Un libro se cierra. Acoto el instante en lo que nada más interviene. Me quedo aislada en las vocales, escalando consonantes, merodeando puntos y aparte, convertida en una sílaba más de su testimonio. Suspiro con los mismos pulmones que alimentan el hábitat entre cubiertas, después de haber recorrido su espina dorsal, su asfalto, sus esquinas, y poblar escondites en que cobijarme de mí misma. Alguno, deja un poso que el siguiente borrará fácilmente. Este es de los otros, diferente porque su manera de hablar también lo es. Su mecánica particular de hacer sentir, decir la herida; las expresiones y sencillez oral de Ibrahima y la sensibilidad y humanidad de Amets en acoplar esa herida para que los tú que son yo podamos percibir el movimiento del que hablan ellos, y su oleaje pueda ser el nuestro.

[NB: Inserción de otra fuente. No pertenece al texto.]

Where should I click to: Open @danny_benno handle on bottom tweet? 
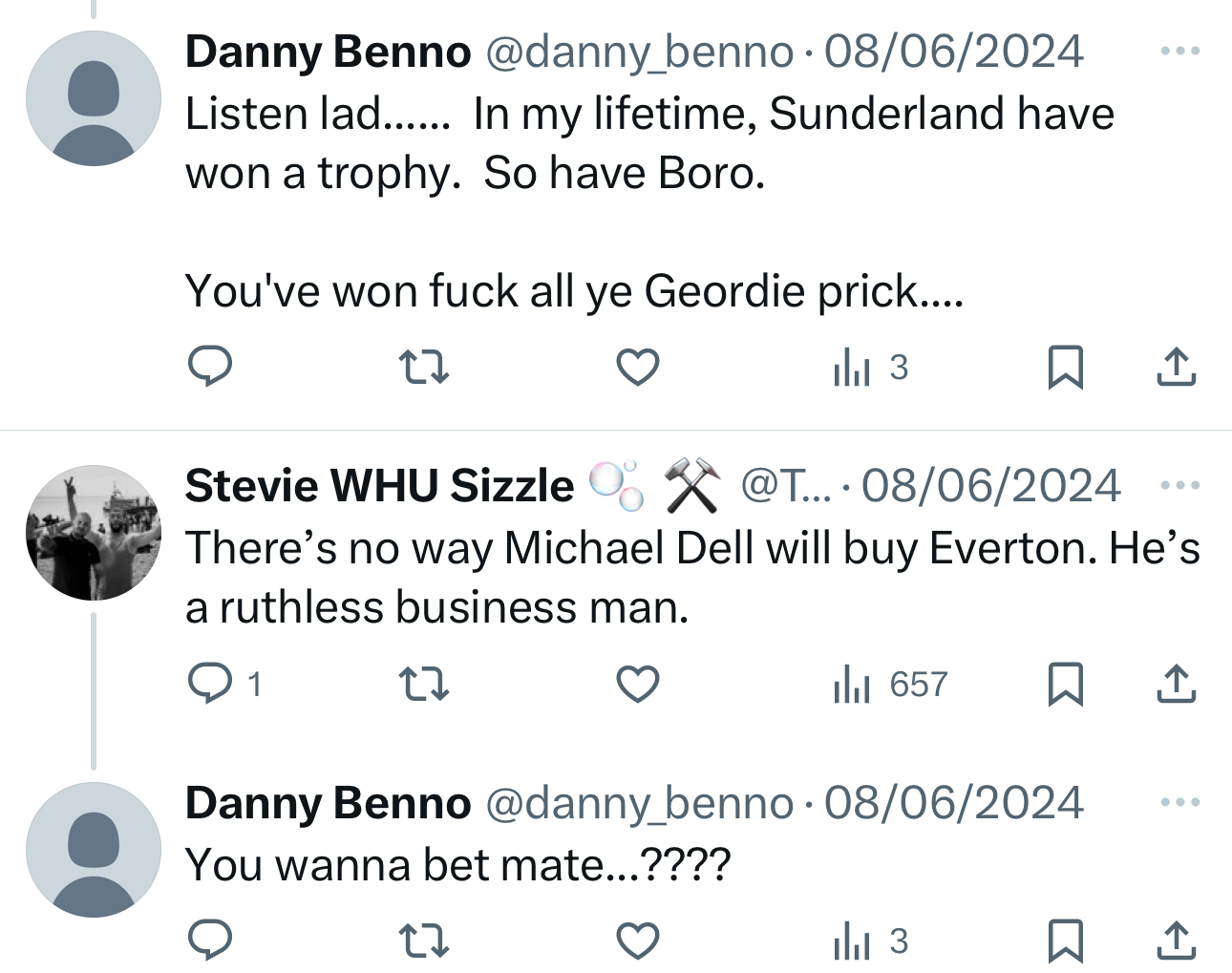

Este día se ha cubierto de tácita calima sobre un lienzo de imprenta. No caben el resto de ecosistemas que haya imaginado en lecturas anteriores. La voz de Ibrahima, junto con las manos de Amets, ha hecho posible un bello texto literario. Hermanito, más que una narración real que atesorar en la memoria colectiva. Es un argumento visceral y honesto contra la intolerancia de las políticas migratorias: la solidaridad, a modo de alegato por los derechos humanos y la dignidad de las personas, sea cual sea su origen.

Todas las historias destilan cicatrices. Aunque haya «bosques» que se empeñen en guardarlas, algunas se ven. Miñán te contará una de ellas: el quebranto apostado en cualquier muga.

Eskerrik asko, Amets, yaarama buy, Ibrahima, por hacer visible lo cotidiano y compartir el espacio inmensurable de vuestra amistad!